Tesla has received approval from the city of Southfield, Michigan for a building expansion for research and development and a repair facility for electric vehicles. This is possible because the city recently updated its zoning ordinance to allow this type of use, Southfield Planning Director Terry Croad said in an interview Friday, according to The Detroit News.
The building that will be used by Tesla is at 21375 Telegraph Road in Southfield's Telegraph Technology Corridor, Croad said. Tesla plans to expand it to 34,500 square feet to fit its needs. The city government welcomes the new center as it is much more environmentally friendly.
“As I've been telling people, this isn't your grandfather's bump shop,” Croad said. “You know, there's not oils and gases, there's a lot of computers and chips and [you can] do diagnostics in a much cleaner way than your typical automotive repair shop.”
The city is happy to welcome new technologies such as electric and autonomous vehicles, so it is preparing for their development, creating solid ground.
“We continue to say that we're the center of it all.
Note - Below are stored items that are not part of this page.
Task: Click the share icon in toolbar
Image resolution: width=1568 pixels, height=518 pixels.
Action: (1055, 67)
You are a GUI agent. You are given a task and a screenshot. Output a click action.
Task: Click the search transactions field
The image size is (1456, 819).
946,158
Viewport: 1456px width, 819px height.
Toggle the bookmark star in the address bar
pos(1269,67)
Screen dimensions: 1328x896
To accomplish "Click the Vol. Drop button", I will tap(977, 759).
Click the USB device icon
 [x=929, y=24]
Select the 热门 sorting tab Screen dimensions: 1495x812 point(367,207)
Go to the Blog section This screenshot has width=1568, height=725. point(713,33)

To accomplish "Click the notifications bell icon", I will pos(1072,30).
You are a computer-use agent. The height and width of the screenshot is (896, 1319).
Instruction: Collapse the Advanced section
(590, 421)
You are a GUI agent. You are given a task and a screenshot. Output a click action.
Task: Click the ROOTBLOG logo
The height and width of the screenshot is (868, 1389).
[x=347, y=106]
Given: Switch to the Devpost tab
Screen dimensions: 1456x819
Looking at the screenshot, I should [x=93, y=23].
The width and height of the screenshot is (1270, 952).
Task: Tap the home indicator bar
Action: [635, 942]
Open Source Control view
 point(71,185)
We're just finishing up our master plan where we're trying to anticipate the industry moving to electric vehicles, autonomous vehicles and automated vehicles. And we're trying to position ourselves with our zoning to be flexible for these new technologies.”
Michigan was one of Tesla's most emphatic critics of using online selling without traditional franchise dealers. The domestic automakers felt that it would be unfair to give Tesla so much control over their retail business. Tesla was forbidden to sell their vehicles directly to consumers or to service any of its vehicles in Michigan. In October 2014, Rick Snyder signed a bill banning direct sales of new cars in the state. The big three automakers including Ford, GM, and Fiat Chrysler United States subsidiary—all headquartered in Michigan—have lobbied for the 2014 law that restricts Tesla's ability to sell in the state. The company's customers in Michigan are forced to travel to Cleveland, Columbus, and even Chicago to deliver their cars or to service them.
Tesla filed a lawsuit in 2016 after several years of trying to change state legislation. After that, in 2020, the company and state reached an agreement and Tesla was allowed to sell, deliver, and service EVs in Michigan.